Whilst regular delays I believe no, it shouldn't affect boarding groups.
The one exception I want to ask (and experienced on Sunday night) was last flight out of MEL bound for SYD. Racing to make curfew due to the delay (aircraft arrived at 20:50 original departure of 21:00). They chose to start boarding group 4/5 (middle of the plane) at the same time as group 1/2 and asked people to try and expedite everything if possible.
Just for reference, they were preparing all pax for boarding before they could start (form line groups here, here etc) and were trying to expedite everything. Pushed everyone from the lounge 10mins before boarding could even start. I don't think I've seen QF try to be this organised before a flight to get everyone onboard and leave asap.
Yeah - thanks to the SYD curfew being a hard stop to operations, having an aircraft and crew out of position at the end of the day is a massive pain for airlines and probably quite expensive as well (i.e., crewing and passenger accommodation).
Given all the padding built into the schedules now, it's still pretty embarrassing that domestic airlines can't operate to a schedule as the day goes on. It definitely feels like priority boarding goes out the window once the aircraft is running late, and the later in the day it is, the less likely that priority boarding will be done, or done half-coughd, or not done at all.
At the moment, the difference is that Qantas ground agents have very little leeway for varying group boarding as it's implemented by default at larger airports (maybe all airports?) with the "computer says no" programmed at the boarding gate, whereas Virgin may have gone from having very strict and proactive enforcement pre-Covid, to poor or sometimes no enforcement of priority boarding now (although I don't fly with them as often so open to others opinions who do fly with them more frequently).

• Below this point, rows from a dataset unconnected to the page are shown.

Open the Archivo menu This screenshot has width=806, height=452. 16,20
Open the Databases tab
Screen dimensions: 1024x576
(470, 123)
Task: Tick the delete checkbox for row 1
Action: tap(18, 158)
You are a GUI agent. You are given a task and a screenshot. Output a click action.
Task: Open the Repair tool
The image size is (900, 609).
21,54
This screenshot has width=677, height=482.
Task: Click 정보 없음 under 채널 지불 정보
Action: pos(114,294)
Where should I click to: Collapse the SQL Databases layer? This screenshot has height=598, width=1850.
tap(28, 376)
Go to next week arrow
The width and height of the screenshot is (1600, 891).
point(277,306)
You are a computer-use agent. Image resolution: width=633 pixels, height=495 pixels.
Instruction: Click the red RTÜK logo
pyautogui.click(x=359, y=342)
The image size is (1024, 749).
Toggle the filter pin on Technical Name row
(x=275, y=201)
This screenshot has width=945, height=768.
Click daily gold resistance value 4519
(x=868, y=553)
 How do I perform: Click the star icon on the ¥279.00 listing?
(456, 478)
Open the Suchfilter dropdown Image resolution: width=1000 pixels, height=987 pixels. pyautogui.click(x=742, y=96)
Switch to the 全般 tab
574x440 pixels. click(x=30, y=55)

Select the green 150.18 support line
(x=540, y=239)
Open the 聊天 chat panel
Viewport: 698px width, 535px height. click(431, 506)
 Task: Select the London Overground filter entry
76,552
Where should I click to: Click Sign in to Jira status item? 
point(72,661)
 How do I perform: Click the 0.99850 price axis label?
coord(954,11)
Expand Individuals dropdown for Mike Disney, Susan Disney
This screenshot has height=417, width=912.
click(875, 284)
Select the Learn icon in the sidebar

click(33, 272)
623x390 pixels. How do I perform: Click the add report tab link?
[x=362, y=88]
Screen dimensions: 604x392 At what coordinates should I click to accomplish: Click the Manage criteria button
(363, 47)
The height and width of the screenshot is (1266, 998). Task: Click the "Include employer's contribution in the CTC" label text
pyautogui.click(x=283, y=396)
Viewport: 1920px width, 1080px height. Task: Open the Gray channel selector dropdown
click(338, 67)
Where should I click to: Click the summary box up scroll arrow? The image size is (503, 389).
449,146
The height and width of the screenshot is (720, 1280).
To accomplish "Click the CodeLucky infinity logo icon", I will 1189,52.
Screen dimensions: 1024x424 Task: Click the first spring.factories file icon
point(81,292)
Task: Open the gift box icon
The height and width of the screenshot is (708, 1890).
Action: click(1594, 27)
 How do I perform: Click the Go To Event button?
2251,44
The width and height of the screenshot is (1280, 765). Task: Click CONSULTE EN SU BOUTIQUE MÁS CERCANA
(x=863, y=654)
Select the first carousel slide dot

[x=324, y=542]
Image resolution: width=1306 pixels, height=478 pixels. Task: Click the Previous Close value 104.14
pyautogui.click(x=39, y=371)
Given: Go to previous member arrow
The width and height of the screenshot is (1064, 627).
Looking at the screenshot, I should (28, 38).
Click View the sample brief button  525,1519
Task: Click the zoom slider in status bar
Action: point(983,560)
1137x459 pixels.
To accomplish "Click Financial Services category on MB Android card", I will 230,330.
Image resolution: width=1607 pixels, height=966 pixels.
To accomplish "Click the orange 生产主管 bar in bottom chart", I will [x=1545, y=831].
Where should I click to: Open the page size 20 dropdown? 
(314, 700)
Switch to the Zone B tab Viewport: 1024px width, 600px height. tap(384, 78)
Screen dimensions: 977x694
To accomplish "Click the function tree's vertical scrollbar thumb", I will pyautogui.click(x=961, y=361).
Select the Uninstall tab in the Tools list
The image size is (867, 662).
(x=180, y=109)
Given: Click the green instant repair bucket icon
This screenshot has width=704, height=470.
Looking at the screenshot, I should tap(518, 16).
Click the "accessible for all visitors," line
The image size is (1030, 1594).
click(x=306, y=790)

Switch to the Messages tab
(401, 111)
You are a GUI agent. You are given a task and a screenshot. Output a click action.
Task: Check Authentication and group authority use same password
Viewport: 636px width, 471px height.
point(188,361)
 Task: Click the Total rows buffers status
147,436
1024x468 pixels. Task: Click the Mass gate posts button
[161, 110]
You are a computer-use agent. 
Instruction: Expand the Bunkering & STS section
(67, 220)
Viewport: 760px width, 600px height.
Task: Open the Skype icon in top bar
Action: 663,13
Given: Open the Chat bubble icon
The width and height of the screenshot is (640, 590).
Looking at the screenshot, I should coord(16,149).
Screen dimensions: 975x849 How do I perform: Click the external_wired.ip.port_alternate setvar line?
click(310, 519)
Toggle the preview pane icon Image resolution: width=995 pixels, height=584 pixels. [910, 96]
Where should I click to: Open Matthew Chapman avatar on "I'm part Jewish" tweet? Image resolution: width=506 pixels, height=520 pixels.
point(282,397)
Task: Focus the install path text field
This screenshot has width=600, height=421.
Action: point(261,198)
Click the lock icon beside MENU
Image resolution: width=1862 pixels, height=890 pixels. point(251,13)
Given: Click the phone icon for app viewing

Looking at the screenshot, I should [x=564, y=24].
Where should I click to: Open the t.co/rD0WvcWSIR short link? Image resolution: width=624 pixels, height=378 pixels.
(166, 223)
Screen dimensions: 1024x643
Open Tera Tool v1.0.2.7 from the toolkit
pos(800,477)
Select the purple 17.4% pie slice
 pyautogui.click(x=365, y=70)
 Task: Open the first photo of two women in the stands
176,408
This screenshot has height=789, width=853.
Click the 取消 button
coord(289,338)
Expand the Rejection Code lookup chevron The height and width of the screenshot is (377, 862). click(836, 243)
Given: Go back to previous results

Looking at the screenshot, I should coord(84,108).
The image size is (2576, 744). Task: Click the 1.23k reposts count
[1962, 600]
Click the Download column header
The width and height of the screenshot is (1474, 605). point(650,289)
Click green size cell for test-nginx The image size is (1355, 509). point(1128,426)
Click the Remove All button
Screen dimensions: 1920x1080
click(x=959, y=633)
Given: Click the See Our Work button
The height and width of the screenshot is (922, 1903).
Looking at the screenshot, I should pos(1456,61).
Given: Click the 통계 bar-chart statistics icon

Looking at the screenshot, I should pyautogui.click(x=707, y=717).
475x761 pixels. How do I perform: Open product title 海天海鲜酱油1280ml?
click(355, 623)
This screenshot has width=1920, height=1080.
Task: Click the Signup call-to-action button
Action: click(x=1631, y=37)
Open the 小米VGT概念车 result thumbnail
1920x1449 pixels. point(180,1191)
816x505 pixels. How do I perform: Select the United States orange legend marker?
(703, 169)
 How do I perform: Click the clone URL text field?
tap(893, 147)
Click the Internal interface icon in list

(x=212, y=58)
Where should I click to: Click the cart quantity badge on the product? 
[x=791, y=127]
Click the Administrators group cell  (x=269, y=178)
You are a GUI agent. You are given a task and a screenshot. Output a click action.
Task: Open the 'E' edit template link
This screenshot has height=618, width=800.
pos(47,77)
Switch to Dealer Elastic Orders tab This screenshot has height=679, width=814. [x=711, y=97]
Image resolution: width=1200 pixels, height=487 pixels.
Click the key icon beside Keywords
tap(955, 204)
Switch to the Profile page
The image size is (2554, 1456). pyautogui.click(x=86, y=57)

It would be interesting to hear from air crew and ground crew at both airlines to see what metrics are being measured, and what is being punished or rewarded. I would expect the metric of turnaround times and on-schedule departures to be more likely as measurable KPI's that are monitored by management rather than the implementation of priority boarding, so its totally unsurprising that priority boarding goes out the window if there was fog in Melbourne, an ATC called in sick or a shower of rain in Sydney earlier in the day, which is all it takes to throw airline schedules into chaos.